Intervention de François de Rugy

Séance en hémicycle du 19 février 2015 à 15h00
Motion de censure

Photo issue du site de l'Assemblée nationale ou de WikipediaFrançois de Rugy :

Nous vous avions dit, dès le dépôt de votre projet de loi, que nous ne souscrivions pas à la méthode consistant à regrouper des mesures qui n’avaient rien à voir les unes avec les autres. Nous vous avions dit, monsieur le Premier ministre, que cette méthode risquait de coaguler des oppositions plutôt que d’inspirer des compromis dynamiques, et qu’elle ne permettrait pas une discussion poussée. Nous vous avions prévenu qu’elle vous contraindrait à recourir sans doute plus que de besoin à des ordonnances sur des sujets extrêmement sensibles – je pense notamment au droit de l’environnement –, alors que l’expérience nous apprend que dans ces domaines, le travail parlementaire – qui permet de prendre en compte des réalités du terrain – aboutit à des textes plus efficaces que les ordonnances.

Nous vous avions dit, monsieur le ministre de l’économie, que de nombreuses dispositions de ce projet de loi ne pouvaient pas être mises en oeuvre sans être profondément amendées et retravaillées avec l’ensemble des composantes de la majorité. Je pense notamment au travail dominical, question sur laquelle la situation actuelle n’est pas satisfaisante, notamment à cause de l’héritage de la loi Mallié, adoptée sous la précédente législature. Ce problème mérite mieux que quelques articles au sein d’un projet de loi auquel 150 nouveaux articles ont été ajoutés au cours de cette première lecture.

Nous vous avions dit, enfin, qu’à notre sens, le développement de l’activité économique nécessitait des choix plus clairs et plus déterminés, ainsi qu’un meilleur ciblage des actions de l’État en faveur des secteurs économiques d’avenir – notamment de ceux liés à la transition écologique. Selon son titre, l’objectif de ce projet de loi est de favoriser la croissance durable et l’emploi ; dans ce cas, il est indispensable de travailler plus profondément à la question écologique et à l’accompagnement économique de la transition énergétique. Voilà pourquoi le groupe écologiste a annoncé mardi midi qu’il ne voterait pas ce projet de loi.

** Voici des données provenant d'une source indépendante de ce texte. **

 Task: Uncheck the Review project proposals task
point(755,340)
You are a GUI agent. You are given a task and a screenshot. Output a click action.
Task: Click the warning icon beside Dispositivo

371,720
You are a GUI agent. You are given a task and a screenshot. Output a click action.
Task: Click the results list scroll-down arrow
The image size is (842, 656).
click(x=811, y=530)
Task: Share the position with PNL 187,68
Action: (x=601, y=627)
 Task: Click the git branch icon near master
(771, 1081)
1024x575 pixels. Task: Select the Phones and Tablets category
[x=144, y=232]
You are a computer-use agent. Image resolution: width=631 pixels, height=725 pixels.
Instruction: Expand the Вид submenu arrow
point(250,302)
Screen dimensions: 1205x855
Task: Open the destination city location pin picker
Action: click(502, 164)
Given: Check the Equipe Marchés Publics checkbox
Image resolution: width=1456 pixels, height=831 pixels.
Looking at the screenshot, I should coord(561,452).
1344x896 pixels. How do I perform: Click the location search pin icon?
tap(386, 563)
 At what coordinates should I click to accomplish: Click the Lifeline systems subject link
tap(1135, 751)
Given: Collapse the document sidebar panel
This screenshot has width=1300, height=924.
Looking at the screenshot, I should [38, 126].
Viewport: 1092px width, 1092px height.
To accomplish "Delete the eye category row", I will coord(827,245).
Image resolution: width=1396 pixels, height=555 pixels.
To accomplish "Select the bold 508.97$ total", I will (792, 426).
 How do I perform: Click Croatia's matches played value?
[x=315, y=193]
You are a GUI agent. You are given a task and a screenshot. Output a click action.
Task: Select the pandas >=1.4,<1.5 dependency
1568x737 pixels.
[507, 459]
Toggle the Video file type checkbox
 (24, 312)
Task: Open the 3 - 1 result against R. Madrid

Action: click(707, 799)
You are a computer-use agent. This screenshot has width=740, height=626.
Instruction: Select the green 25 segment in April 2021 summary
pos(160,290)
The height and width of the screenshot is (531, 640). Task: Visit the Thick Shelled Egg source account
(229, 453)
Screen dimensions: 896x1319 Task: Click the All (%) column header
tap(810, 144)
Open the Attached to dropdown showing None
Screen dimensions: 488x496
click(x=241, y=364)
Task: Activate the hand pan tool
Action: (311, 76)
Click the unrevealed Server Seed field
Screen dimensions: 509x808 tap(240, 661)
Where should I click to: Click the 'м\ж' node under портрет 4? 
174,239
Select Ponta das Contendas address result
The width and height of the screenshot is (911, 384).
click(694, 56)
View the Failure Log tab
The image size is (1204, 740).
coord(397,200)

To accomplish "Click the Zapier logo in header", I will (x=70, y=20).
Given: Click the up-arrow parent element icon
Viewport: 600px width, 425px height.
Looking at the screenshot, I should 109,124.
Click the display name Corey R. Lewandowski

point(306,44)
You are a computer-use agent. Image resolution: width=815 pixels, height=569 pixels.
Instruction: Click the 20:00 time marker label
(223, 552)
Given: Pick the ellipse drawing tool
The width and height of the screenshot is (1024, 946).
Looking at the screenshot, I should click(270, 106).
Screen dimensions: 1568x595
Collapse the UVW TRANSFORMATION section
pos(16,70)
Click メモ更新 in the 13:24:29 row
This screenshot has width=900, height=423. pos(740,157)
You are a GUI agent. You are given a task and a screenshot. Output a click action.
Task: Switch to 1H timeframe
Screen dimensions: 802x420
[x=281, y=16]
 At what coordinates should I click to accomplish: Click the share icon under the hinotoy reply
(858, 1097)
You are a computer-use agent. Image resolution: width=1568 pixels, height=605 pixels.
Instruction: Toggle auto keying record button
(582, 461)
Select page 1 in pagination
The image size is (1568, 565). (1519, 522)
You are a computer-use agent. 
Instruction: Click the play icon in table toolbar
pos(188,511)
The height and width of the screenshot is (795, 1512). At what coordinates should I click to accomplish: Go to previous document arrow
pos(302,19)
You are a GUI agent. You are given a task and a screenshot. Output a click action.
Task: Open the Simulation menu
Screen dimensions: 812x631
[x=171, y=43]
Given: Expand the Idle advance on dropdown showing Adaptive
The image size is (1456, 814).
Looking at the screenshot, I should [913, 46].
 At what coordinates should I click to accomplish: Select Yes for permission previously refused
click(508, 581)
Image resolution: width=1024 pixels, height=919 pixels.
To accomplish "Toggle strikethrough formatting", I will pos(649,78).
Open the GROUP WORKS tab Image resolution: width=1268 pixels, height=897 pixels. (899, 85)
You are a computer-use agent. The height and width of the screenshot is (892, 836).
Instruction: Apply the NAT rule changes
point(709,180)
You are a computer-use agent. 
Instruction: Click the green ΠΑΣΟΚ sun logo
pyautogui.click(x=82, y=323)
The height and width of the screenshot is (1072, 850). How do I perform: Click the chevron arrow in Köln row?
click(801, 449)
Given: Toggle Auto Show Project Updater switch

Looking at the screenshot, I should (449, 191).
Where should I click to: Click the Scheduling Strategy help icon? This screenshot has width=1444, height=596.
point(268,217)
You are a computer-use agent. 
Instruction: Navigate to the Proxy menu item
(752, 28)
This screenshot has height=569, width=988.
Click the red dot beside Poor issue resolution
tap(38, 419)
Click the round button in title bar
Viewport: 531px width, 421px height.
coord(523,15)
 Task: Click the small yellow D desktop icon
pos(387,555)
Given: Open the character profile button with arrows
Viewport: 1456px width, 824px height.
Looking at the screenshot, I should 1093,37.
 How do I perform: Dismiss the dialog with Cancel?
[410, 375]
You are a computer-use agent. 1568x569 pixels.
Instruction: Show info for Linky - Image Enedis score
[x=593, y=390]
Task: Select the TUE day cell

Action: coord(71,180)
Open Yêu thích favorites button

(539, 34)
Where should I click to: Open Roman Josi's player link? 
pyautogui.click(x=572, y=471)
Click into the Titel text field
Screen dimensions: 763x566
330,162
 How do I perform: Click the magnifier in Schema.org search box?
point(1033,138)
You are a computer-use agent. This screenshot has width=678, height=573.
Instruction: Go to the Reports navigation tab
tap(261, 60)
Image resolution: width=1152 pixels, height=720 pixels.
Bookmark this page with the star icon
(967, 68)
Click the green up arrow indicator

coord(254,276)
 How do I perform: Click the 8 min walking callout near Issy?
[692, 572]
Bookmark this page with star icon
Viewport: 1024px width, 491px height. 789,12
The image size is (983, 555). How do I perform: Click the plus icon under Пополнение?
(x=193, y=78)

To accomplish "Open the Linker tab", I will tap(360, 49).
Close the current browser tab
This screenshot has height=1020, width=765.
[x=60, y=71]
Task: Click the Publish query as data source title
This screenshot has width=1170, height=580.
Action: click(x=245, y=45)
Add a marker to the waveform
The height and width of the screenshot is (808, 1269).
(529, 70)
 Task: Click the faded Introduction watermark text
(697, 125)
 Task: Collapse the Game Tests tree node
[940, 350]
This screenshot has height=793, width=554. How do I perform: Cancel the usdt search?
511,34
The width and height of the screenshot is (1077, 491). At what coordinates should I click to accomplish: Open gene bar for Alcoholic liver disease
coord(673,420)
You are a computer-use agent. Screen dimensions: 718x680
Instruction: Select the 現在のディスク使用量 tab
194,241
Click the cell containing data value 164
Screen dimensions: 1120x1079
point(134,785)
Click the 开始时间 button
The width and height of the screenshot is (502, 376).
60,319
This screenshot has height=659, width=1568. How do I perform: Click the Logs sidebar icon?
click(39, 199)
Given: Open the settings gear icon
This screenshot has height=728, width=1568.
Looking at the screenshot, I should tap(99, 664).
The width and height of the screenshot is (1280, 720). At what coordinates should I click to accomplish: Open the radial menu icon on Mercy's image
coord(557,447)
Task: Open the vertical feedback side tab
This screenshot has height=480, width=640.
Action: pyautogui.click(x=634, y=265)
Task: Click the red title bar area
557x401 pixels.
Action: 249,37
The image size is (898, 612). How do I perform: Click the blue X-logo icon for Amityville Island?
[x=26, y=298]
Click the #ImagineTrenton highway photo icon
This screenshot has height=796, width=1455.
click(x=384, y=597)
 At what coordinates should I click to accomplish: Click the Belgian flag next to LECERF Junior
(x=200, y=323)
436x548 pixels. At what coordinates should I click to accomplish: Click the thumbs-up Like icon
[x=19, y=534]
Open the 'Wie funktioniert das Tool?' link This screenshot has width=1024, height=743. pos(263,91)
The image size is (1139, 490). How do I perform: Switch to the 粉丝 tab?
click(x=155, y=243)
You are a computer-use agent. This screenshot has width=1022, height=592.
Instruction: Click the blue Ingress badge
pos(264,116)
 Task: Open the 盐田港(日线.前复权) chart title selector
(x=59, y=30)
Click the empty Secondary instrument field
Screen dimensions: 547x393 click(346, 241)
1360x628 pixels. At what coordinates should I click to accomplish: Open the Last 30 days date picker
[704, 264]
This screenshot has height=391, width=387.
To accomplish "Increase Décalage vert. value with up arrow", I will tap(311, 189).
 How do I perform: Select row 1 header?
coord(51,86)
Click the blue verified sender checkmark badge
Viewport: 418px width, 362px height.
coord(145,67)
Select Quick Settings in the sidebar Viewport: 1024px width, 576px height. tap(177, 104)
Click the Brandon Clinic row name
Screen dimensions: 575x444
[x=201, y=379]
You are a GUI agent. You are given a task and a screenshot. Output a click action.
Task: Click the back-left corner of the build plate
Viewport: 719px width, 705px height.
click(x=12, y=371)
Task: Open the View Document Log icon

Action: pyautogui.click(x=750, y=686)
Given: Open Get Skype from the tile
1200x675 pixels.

Nous ne considérons pas qu’il constituerait une régression insupportable du droit social, comme le prétendent certains. Certes, comme le Président de la République l’a dit fort justement, ce n’est pas « la loi du siècle » ; elle n’en représente pas moins, pour nous, une occasion manquée. Sur des sujets à nos yeux essentiels, le point d’équilibre n’a pas été atteint. Un nombre non négligeable de collègues d’autres groupes de gauche était, manifestement, dans le même état d’esprit que nous – souvent pour des raisons différentes, d’ailleurs. Vous avez mesuré le risque de voir le texte rejeté par l’Assemblée. En engageant la responsabilité du Gouvernement sur ce texte, en application de l’article 49, alinéa 3 de la Constitution, vous vous êtes saisi d’une arme qui est certes constitutionnelle, mais qui est par nature exceptionnelle – bien qu’elle ait déjà été utilisée par bien d’autres gouvernements. Or dans une démocratie parlementaire apaisée, les procédures d’exception sont toujours le signe d’une impasse.

Pour les députés écologistes, il convient de tirer les conséquences de l’impasse dans laquelle toute la majorité est actuellement engagée. On entend des commentateurs discuter si cet usage de l’article 49 alinéa 3 signe l’échec du Gouvernement sur ce texte : querelle byzantine bien éloignée des préoccupations des Français ! Sachons reconnaître la réalité, et ne nous lançons pas dans ces jeux délétères. À la vérité, toute la majorité est engagée dans l’impasse que je mentionnais à l’instant ; la majorité dans son ensemble doit donc trouver le moyen d’en sortir pour conduire d’autres changements d’ici 2017.

Pour sortir de l’impasse, la première condition est d’éviter la bataille stérile qu’entraînerait la recherche des responsabilités des uns et des autres, la stigmatisation et les petites phrases. Celles-ci font parfois du bien au moment où on les prononce, mais elles ne font que creuser les fossés, et rendre plus difficile l’indispensable travail collectif qu’il nous appartient d’accomplir.

Faisons en sorte, monsieur le Premier ministre, qu’à quelque chose malheur soit bon. Le vote qui aura lieu tout à l’heure permettra de clarifier deux points. Premièrement, il permettra de compter ceux qui s’associeront à la motion de censure, et donc de constater qu’il n’y a pas, dans cette assemblée, de majorité alternative.